-- start of SOURCE EXCERPT --

The backhaul costs associated with that consumer demand, combined with data for enterprise wireless devices like Internet of Things (IoT) sensors, is getting higher every month. And those requirements would grow in multiples as MNOs grapple with the data demands of:
• Self-driving cars that will rely on wireless networks.
• Virtual/augmented reality applications that consumers will use on their phones.
• Billions of IoT devices as more companies transition from pilot projects to large-scale deployments.
• And applications that are yet to emerge.

As consumers and enterprise customers want to access more and more of that on LTE mobile devices, it costs more and more for MNOs to deliver that from the centralized data center infrastructure that exists today. This is all contributing to the very uncertain future for MNOs that ISE magazine has been analyzing. (See “Preparing Now for an Uncertain Future” at https://www.isemag.com/2017/11/preparing-now-for-an-uncertain-future/.) Many of those same pressures exist on content providers as well: Consumers expect to watch Game of Thrones anytime, anywhere, to figure out what those ice dragons are about. And football fans expect to watch the Patriots-Ravens game live without buffering issues.

-- end of SOURCE EXCERPT --

## STATED GOAL 1
Shorten the paragraph of the backhaul passage that begins "As consumers and enterprise customers" and keep its main facts.
## STATED GOAL 2
In the backhaul passage, what will self-driving cars rely on?
## STATED GOAL 3
Output the part of the backhaul passage starting with "The backhaul costs" and going on through "yet to emerge.".
The data after this point is separate material and not part of the backhaul passage.

-- start of SUPPLIED MATERIAL --

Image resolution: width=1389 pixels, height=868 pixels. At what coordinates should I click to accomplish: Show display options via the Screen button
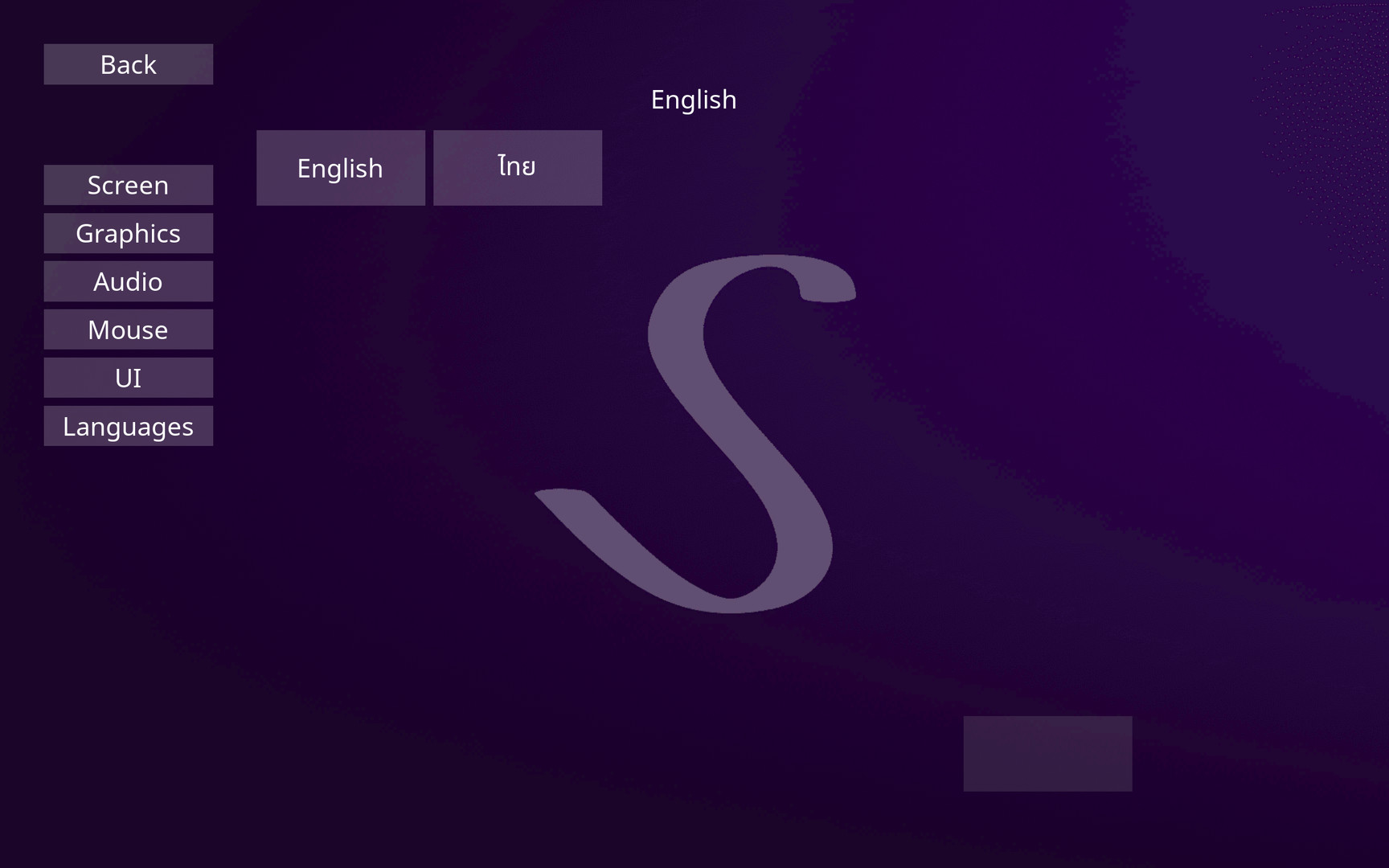129,185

-- end of SUPPLIED MATERIAL --

## WRITTEN REPLY 1
As consumers and businesses want more on LTE mobile devices, it costs MNOs more and more to deliver it from today's centralized data centers, adding to the uncertain future ISE magazine has been analyzing. Content providers face many of the same pressures: people expect to watch Game of Thrones anytime, anywhere, and to see the Patriots-Ravens game live without buffering.

## WRITTEN REPLY 2
Wireless networks.

## WRITTEN REPLY 3
The backhaul costs associated with that consumer demand, combined with data for enterprise wireless devices like Internet of Things (IoT) sensors, is getting higher every month. And those requirements would grow in multiples as MNOs grapple with the data demands of:
• Self-driving cars that will rely on wireless networks.
• Virtual/augmented reality applications that consumers will use on their phones.
• Billions of IoT devices as more companies transition from pilot projects to large-scale deployments.
• And applications that are yet to emerge.